■ **TASK TO COMPLETE**
Take the line containing "Task: Select the 고객 획득 비용 (CAC) label" and each line after it through the end of the data below, and return them exactly, minus any pictures.
START EXTRACTED RECORDS
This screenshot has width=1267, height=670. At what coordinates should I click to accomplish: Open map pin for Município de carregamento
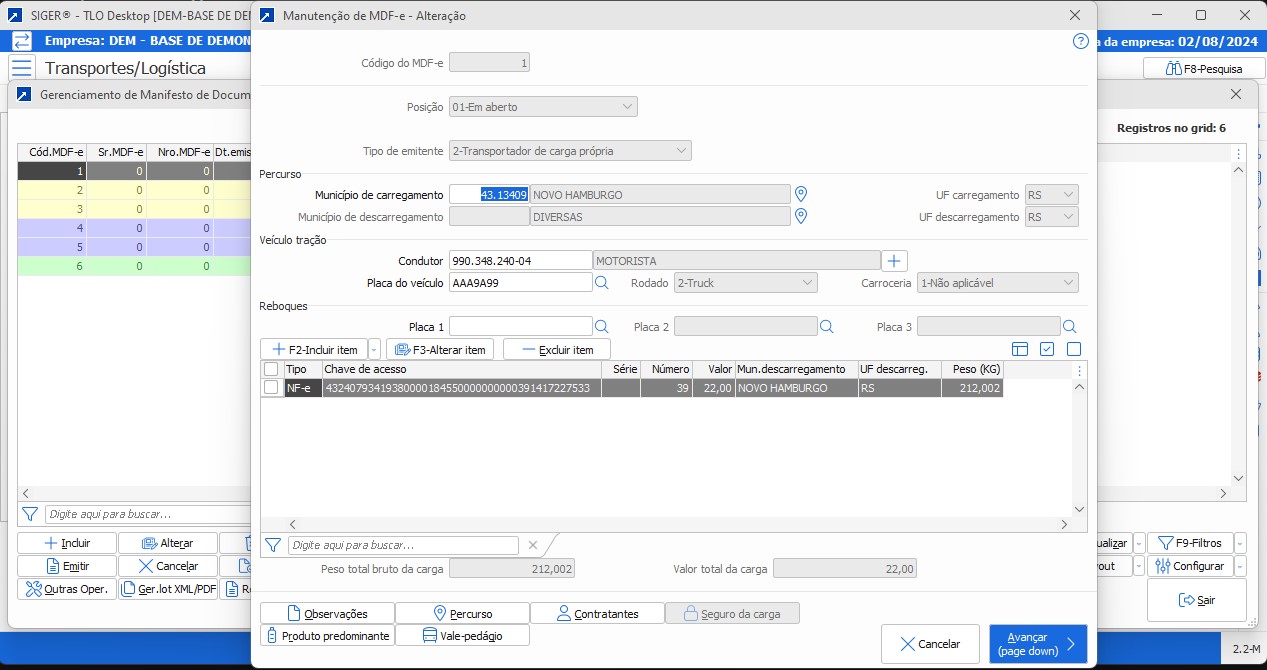pyautogui.click(x=800, y=194)
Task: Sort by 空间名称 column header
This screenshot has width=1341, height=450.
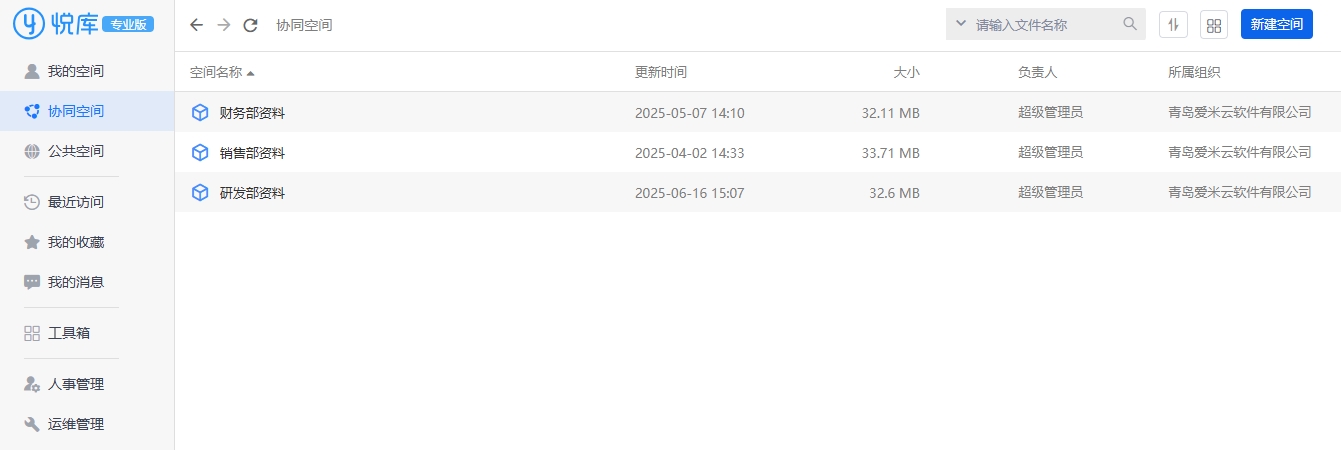Action: [216, 72]
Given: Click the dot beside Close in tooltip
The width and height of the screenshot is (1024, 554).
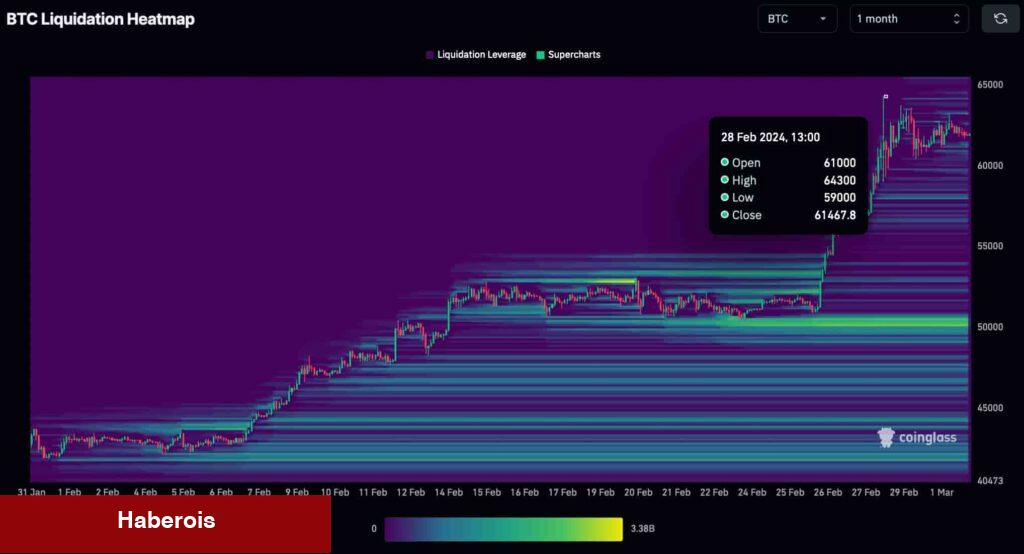Looking at the screenshot, I should 724,215.
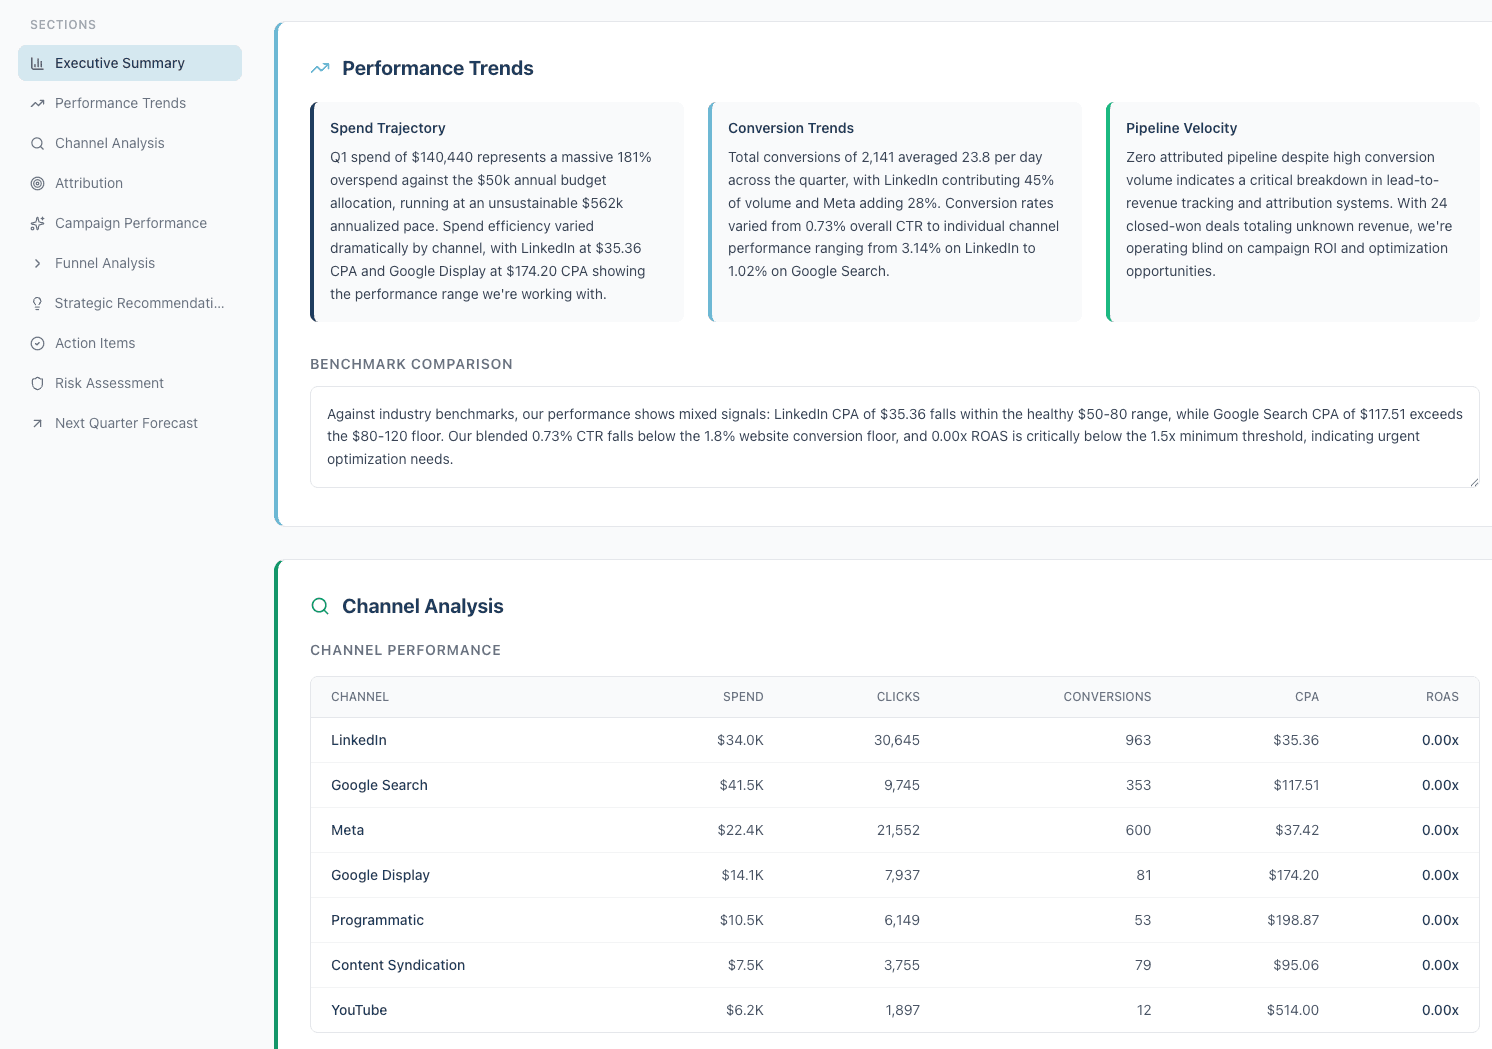Click the resize handle of the benchmark text box
Viewport: 1492px width, 1049px height.
(1472, 483)
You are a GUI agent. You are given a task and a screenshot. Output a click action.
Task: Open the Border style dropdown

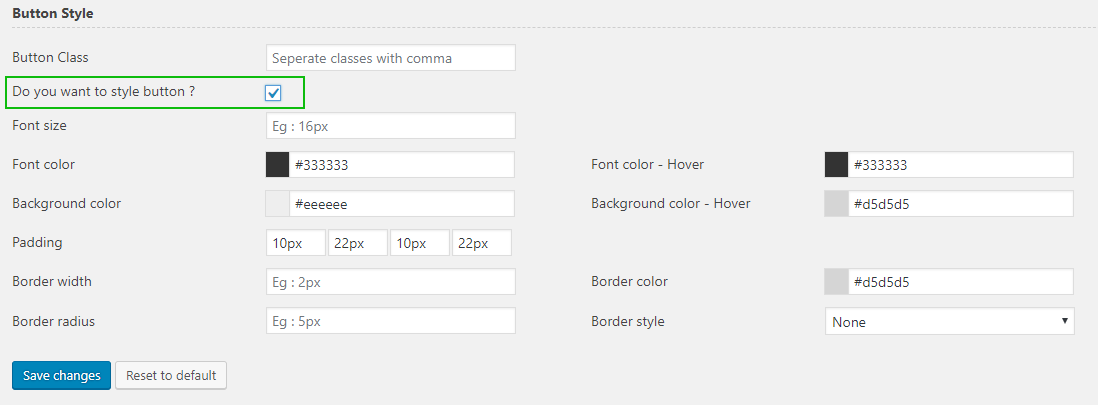click(949, 322)
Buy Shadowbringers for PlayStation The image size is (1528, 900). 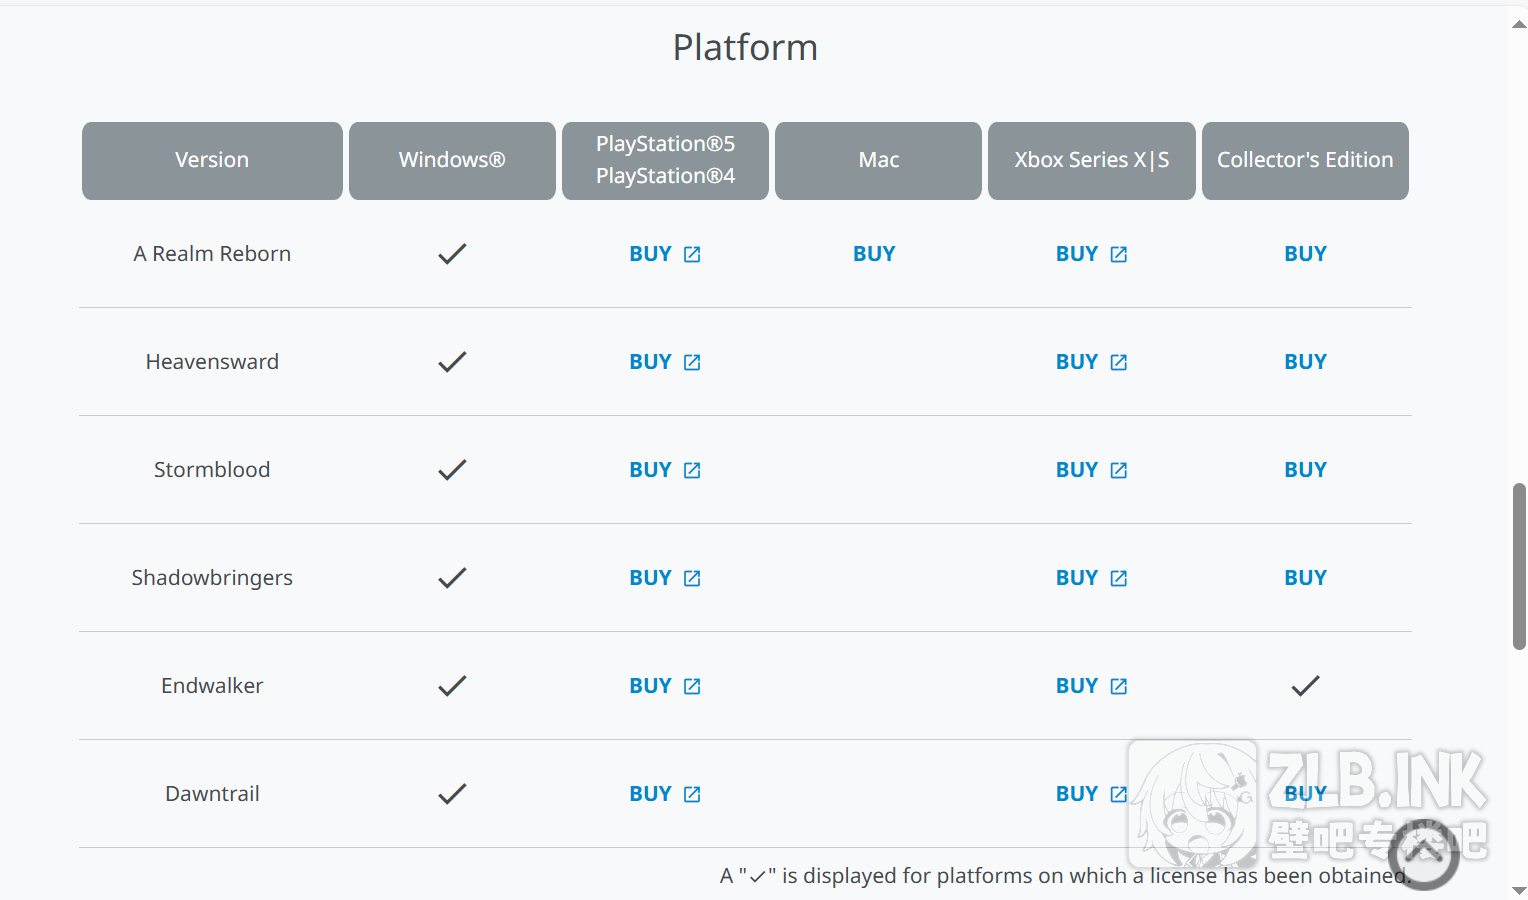[x=651, y=578]
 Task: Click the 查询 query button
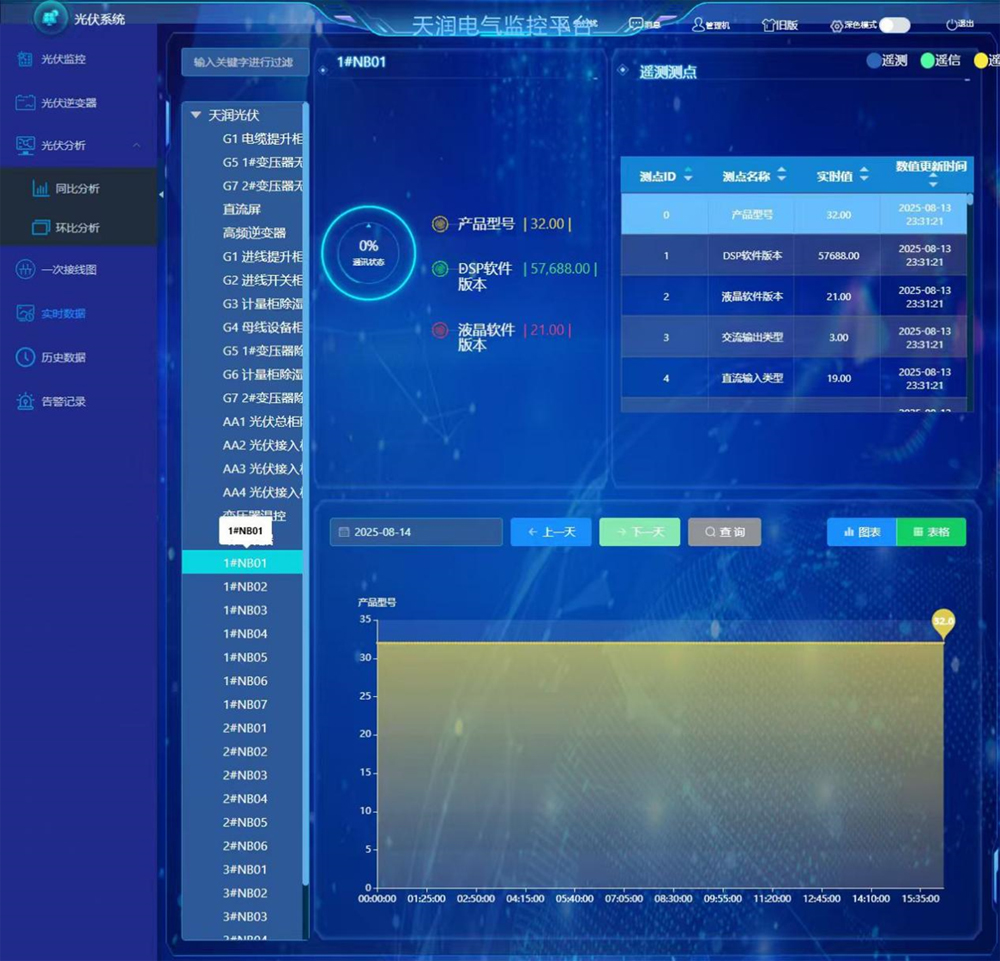pos(725,532)
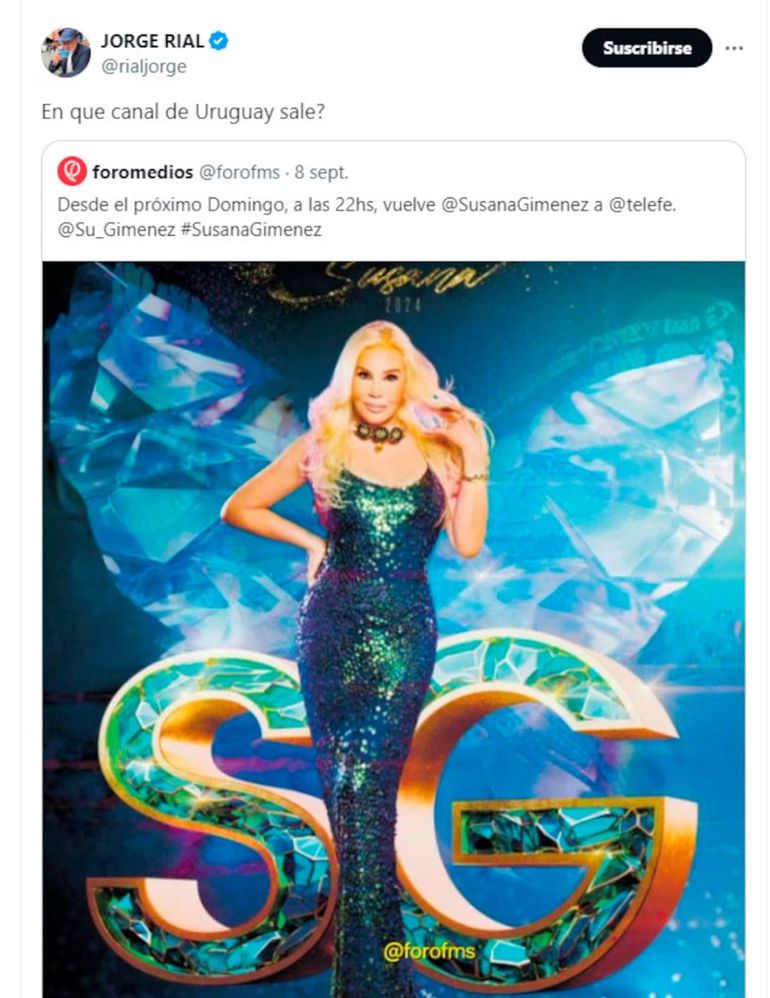Screen dimensions: 770x998
Task: Click the @rialjorge handle
Action: click(x=143, y=66)
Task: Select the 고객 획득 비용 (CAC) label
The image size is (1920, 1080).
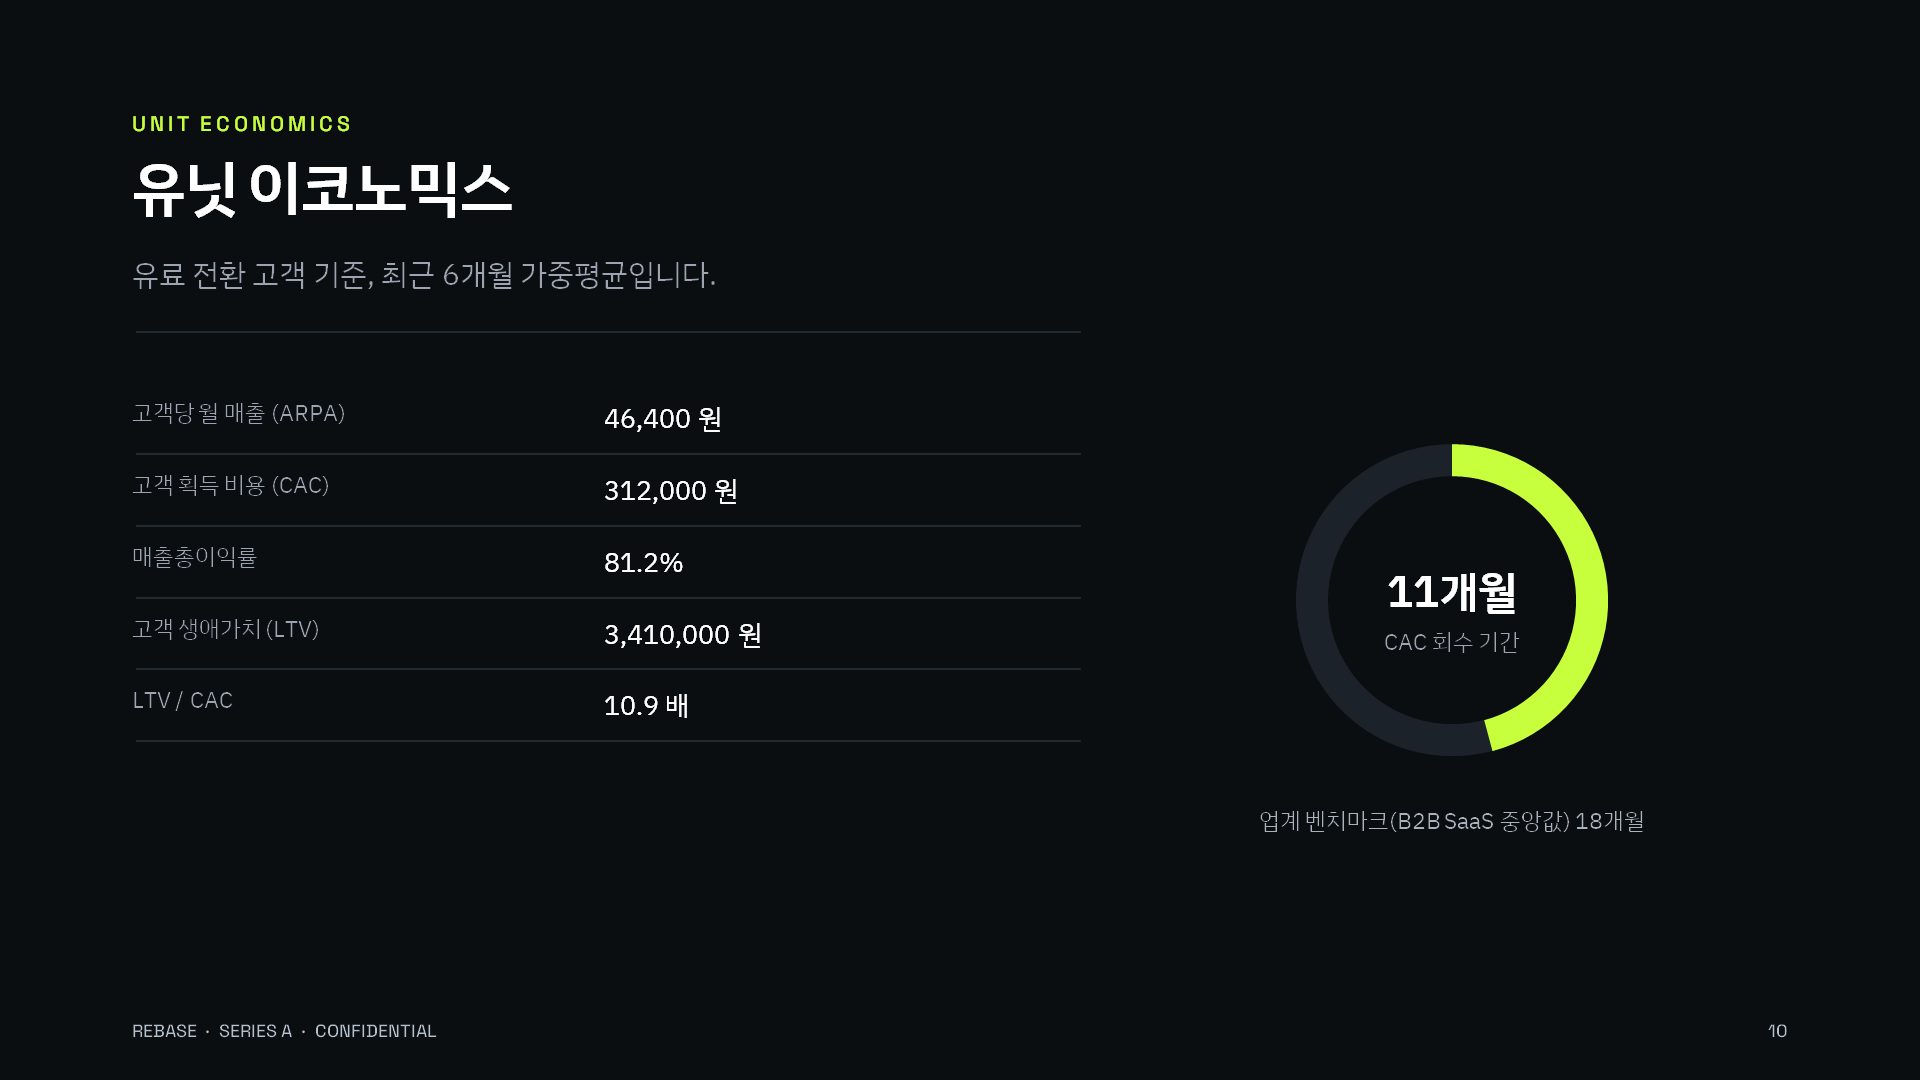Action: point(230,485)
END EXTRACTED RECORDS
■ **RESPONSE BOX**
Task: Select the 고객 획득 비용 (CAC) label
The image size is (1920, 1080).
Action: point(230,485)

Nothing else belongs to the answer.